==== Entries shown ====
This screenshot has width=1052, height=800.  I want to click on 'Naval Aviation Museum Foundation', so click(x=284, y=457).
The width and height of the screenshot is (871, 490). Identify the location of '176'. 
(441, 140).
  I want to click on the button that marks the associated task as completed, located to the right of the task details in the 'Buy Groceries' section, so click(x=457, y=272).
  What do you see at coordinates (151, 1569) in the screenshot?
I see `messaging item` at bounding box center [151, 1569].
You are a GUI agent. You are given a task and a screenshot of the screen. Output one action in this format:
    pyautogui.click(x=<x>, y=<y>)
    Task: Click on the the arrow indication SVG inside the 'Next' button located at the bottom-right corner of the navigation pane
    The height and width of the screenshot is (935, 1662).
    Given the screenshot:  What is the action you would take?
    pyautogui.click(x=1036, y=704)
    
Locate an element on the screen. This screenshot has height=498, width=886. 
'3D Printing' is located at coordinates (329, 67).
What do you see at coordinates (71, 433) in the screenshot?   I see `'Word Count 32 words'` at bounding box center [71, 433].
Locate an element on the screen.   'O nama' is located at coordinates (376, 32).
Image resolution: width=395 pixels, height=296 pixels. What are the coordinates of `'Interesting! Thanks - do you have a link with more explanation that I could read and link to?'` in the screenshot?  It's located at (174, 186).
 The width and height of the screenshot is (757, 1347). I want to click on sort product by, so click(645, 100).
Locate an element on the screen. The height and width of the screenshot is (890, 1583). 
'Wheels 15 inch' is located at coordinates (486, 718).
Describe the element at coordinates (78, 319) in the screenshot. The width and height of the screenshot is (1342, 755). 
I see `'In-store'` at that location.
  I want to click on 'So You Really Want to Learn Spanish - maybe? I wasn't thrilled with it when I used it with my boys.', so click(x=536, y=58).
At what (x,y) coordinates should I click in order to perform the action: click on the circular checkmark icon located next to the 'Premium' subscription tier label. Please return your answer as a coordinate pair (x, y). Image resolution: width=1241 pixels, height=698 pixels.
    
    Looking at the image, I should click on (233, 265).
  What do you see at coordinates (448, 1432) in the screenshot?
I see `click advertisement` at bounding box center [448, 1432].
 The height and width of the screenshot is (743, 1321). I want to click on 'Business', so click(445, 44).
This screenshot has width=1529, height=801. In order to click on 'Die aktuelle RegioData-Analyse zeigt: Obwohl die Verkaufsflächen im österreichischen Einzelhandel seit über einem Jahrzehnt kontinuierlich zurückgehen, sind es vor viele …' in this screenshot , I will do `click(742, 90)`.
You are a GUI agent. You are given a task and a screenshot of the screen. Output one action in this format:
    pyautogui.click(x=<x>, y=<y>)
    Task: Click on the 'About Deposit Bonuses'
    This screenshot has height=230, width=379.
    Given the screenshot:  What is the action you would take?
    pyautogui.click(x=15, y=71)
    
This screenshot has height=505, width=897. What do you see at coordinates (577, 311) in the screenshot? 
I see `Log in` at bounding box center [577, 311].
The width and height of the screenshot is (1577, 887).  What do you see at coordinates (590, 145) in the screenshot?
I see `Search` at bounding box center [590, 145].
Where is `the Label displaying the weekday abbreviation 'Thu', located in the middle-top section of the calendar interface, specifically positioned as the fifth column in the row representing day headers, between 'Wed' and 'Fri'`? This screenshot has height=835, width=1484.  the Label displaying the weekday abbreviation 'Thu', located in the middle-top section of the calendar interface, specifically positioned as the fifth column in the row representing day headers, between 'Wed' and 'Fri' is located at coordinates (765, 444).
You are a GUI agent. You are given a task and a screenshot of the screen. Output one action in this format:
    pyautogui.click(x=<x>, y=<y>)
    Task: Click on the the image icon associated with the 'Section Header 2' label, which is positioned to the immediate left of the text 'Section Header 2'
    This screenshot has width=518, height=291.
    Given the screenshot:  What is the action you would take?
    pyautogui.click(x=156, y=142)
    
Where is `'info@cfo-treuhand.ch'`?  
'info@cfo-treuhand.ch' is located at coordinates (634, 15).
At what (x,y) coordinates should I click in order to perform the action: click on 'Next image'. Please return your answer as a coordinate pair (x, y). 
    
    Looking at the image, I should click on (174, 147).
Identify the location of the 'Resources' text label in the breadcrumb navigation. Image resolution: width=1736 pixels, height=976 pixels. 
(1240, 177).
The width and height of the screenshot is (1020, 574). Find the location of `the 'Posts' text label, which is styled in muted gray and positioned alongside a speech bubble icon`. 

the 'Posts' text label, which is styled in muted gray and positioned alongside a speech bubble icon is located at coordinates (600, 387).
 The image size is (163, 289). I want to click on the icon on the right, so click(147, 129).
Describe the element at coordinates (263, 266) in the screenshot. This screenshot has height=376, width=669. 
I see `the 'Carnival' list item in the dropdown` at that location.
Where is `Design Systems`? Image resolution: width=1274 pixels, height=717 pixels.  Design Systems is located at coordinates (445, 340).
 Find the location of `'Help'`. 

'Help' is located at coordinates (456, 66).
====
Instructions to follow: Retype all of the material above, line for line, without changing anything.

Answer to this task:
This screenshot has width=1052, height=800.  I want to click on 'Naval Aviation Museum Foundation', so click(x=284, y=457).
The width and height of the screenshot is (871, 490). Identify the location of '176'. 
(441, 140).
  I want to click on the button that marks the associated task as completed, located to the right of the task details in the 'Buy Groceries' section, so click(x=457, y=272).
  What do you see at coordinates (151, 1569) in the screenshot?
I see `messaging item` at bounding box center [151, 1569].
You are a GUI agent. You are given a task and a screenshot of the screen. Output one action in this format:
    pyautogui.click(x=<x>, y=<y>)
    Task: Click on the the arrow indication SVG inside the 'Next' button located at the bottom-right corner of the navigation pane
    The height and width of the screenshot is (935, 1662).
    Given the screenshot:  What is the action you would take?
    pyautogui.click(x=1036, y=704)
    
Locate an element on the screen. This screenshot has height=498, width=886. 
'3D Printing' is located at coordinates (329, 67).
What do you see at coordinates (71, 433) in the screenshot?   I see `'Word Count 32 words'` at bounding box center [71, 433].
Locate an element on the screen.   'O nama' is located at coordinates (376, 32).
Image resolution: width=395 pixels, height=296 pixels. What are the coordinates of `'Interesting! Thanks - do you have a link with more explanation that I could read and link to?'` in the screenshot?  It's located at (174, 186).
 The width and height of the screenshot is (757, 1347). I want to click on sort product by, so click(645, 100).
Locate an element on the screen. The height and width of the screenshot is (890, 1583). 
'Wheels 15 inch' is located at coordinates (486, 718).
Describe the element at coordinates (78, 319) in the screenshot. The width and height of the screenshot is (1342, 755). 
I see `'In-store'` at that location.
  I want to click on 'So You Really Want to Learn Spanish - maybe? I wasn't thrilled with it when I used it with my boys.', so click(x=536, y=58).
At what (x,y) coordinates should I click in order to perform the action: click on the circular checkmark icon located next to the 'Premium' subscription tier label. Please return your answer as a coordinate pair (x, y). Image resolution: width=1241 pixels, height=698 pixels.
    
    Looking at the image, I should click on (233, 265).
  What do you see at coordinates (448, 1432) in the screenshot?
I see `click advertisement` at bounding box center [448, 1432].
 The height and width of the screenshot is (743, 1321). I want to click on 'Business', so click(445, 44).
This screenshot has width=1529, height=801. In order to click on 'Die aktuelle RegioData-Analyse zeigt: Obwohl die Verkaufsflächen im österreichischen Einzelhandel seit über einem Jahrzehnt kontinuierlich zurückgehen, sind es vor viele …' in this screenshot , I will do `click(742, 90)`.
You are a GUI agent. You are given a task and a screenshot of the screen. Output one action in this format:
    pyautogui.click(x=<x>, y=<y>)
    Task: Click on the 'About Deposit Bonuses'
    This screenshot has height=230, width=379.
    Given the screenshot:  What is the action you would take?
    pyautogui.click(x=15, y=71)
    
This screenshot has height=505, width=897. What do you see at coordinates (577, 311) in the screenshot? 
I see `Log in` at bounding box center [577, 311].
The width and height of the screenshot is (1577, 887).  What do you see at coordinates (590, 145) in the screenshot?
I see `Search` at bounding box center [590, 145].
Where is `the Label displaying the weekday abbreviation 'Thu', located in the middle-top section of the calendar interface, specifically positioned as the fifth column in the row representing day headers, between 'Wed' and 'Fri'`? This screenshot has height=835, width=1484.  the Label displaying the weekday abbreviation 'Thu', located in the middle-top section of the calendar interface, specifically positioned as the fifth column in the row representing day headers, between 'Wed' and 'Fri' is located at coordinates (765, 444).
You are a GUI agent. You are given a task and a screenshot of the screen. Output one action in this format:
    pyautogui.click(x=<x>, y=<y>)
    Task: Click on the the image icon associated with the 'Section Header 2' label, which is positioned to the immediate left of the text 'Section Header 2'
    This screenshot has width=518, height=291.
    Given the screenshot:  What is the action you would take?
    pyautogui.click(x=156, y=142)
    
Where is `'info@cfo-treuhand.ch'`?  
'info@cfo-treuhand.ch' is located at coordinates (634, 15).
At what (x,y) coordinates should I click in order to perform the action: click on 'Next image'. Please return your answer as a coordinate pair (x, y). 
    
    Looking at the image, I should click on (174, 147).
Identify the location of the 'Resources' text label in the breadcrumb navigation. Image resolution: width=1736 pixels, height=976 pixels. 
(1240, 177).
The width and height of the screenshot is (1020, 574). Find the location of `the 'Posts' text label, which is styled in muted gray and positioned alongside a speech bubble icon`. 

the 'Posts' text label, which is styled in muted gray and positioned alongside a speech bubble icon is located at coordinates (600, 387).
 The image size is (163, 289). I want to click on the icon on the right, so click(147, 129).
Describe the element at coordinates (263, 266) in the screenshot. This screenshot has height=376, width=669. 
I see `the 'Carnival' list item in the dropdown` at that location.
Where is `Design Systems`? Image resolution: width=1274 pixels, height=717 pixels.  Design Systems is located at coordinates (445, 340).
 Find the location of `'Help'`. 

'Help' is located at coordinates (456, 66).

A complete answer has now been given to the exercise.